Please copy the entries verbatim from the line with "Click the first" to the line with "coord(335,351)", including both of those lines.

(Word and element pointing entries)
-- START --

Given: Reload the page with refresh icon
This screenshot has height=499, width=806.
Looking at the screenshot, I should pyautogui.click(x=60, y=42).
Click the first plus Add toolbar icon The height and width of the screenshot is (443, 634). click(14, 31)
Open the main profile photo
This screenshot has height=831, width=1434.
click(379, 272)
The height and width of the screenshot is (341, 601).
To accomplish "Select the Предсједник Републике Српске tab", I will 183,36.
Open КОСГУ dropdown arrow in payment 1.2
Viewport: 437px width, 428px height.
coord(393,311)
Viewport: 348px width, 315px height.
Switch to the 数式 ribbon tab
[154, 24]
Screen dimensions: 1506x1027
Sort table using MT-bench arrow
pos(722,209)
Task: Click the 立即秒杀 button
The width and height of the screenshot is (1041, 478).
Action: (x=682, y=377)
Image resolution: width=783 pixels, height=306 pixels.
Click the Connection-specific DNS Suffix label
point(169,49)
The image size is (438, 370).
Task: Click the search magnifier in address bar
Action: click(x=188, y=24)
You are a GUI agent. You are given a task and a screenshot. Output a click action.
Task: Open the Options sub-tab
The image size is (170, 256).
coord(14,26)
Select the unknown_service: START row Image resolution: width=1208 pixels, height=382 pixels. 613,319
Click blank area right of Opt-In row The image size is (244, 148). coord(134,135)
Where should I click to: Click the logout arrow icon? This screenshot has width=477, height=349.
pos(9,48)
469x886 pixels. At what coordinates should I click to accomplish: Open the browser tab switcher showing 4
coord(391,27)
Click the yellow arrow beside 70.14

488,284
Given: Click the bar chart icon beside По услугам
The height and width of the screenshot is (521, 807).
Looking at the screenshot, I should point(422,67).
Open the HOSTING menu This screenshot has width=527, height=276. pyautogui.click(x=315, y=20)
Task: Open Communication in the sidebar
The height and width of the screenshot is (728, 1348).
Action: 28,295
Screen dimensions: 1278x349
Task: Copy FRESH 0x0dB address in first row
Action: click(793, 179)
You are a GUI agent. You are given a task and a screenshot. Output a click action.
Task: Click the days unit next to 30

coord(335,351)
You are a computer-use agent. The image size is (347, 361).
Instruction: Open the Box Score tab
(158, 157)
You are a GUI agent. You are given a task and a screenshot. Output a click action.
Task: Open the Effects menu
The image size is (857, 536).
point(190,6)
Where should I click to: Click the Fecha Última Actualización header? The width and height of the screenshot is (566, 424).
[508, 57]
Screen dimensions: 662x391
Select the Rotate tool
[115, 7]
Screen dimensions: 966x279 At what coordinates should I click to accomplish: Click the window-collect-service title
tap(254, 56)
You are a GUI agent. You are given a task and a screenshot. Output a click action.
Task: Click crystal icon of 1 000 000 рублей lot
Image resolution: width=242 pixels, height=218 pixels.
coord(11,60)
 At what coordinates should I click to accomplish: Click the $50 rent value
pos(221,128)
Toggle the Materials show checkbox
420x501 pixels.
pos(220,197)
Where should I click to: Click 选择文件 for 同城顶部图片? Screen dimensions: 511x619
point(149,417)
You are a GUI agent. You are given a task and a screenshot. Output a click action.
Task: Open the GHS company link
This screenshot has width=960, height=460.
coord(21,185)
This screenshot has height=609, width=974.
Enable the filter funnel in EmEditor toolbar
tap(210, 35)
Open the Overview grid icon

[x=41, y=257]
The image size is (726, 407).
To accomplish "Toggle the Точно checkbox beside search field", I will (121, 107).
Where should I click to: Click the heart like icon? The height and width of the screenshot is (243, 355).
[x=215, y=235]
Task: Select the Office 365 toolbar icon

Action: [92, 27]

-- END --

__SOLUTION TO THE PROBLEM__
Click the first plus Add toolbar icon The height and width of the screenshot is (443, 634). click(14, 31)
Open the main profile photo
This screenshot has height=831, width=1434.
click(379, 272)
The height and width of the screenshot is (341, 601).
To accomplish "Select the Предсједник Републике Српске tab", I will 183,36.
Open КОСГУ dropdown arrow in payment 1.2
Viewport: 437px width, 428px height.
coord(393,311)
Viewport: 348px width, 315px height.
Switch to the 数式 ribbon tab
[154, 24]
Screen dimensions: 1506x1027
Sort table using MT-bench arrow
pos(722,209)
Task: Click the 立即秒杀 button
The width and height of the screenshot is (1041, 478).
Action: (x=682, y=377)
Image resolution: width=783 pixels, height=306 pixels.
Click the Connection-specific DNS Suffix label
point(169,49)
The image size is (438, 370).
Task: Click the search magnifier in address bar
Action: click(x=188, y=24)
You are a GUI agent. You are given a task and a screenshot. Output a click action.
Task: Open the Options sub-tab
The image size is (170, 256).
coord(14,26)
Select the unknown_service: START row Image resolution: width=1208 pixels, height=382 pixels. 613,319
Click blank area right of Opt-In row The image size is (244, 148). coord(134,135)
Where should I click to: Click the logout arrow icon? This screenshot has width=477, height=349.
pos(9,48)
469x886 pixels. At what coordinates should I click to accomplish: Open the browser tab switcher showing 4
coord(391,27)
Click the yellow arrow beside 70.14

488,284
Given: Click the bar chart icon beside По услугам
The height and width of the screenshot is (521, 807).
Looking at the screenshot, I should point(422,67).
Open the HOSTING menu This screenshot has width=527, height=276. pyautogui.click(x=315, y=20)
Task: Open Communication in the sidebar
The height and width of the screenshot is (728, 1348).
Action: 28,295
Screen dimensions: 1278x349
Task: Copy FRESH 0x0dB address in first row
Action: click(793, 179)
You are a GUI agent. You are given a task and a screenshot. Output a click action.
Task: Click the days unit next to 30

coord(335,351)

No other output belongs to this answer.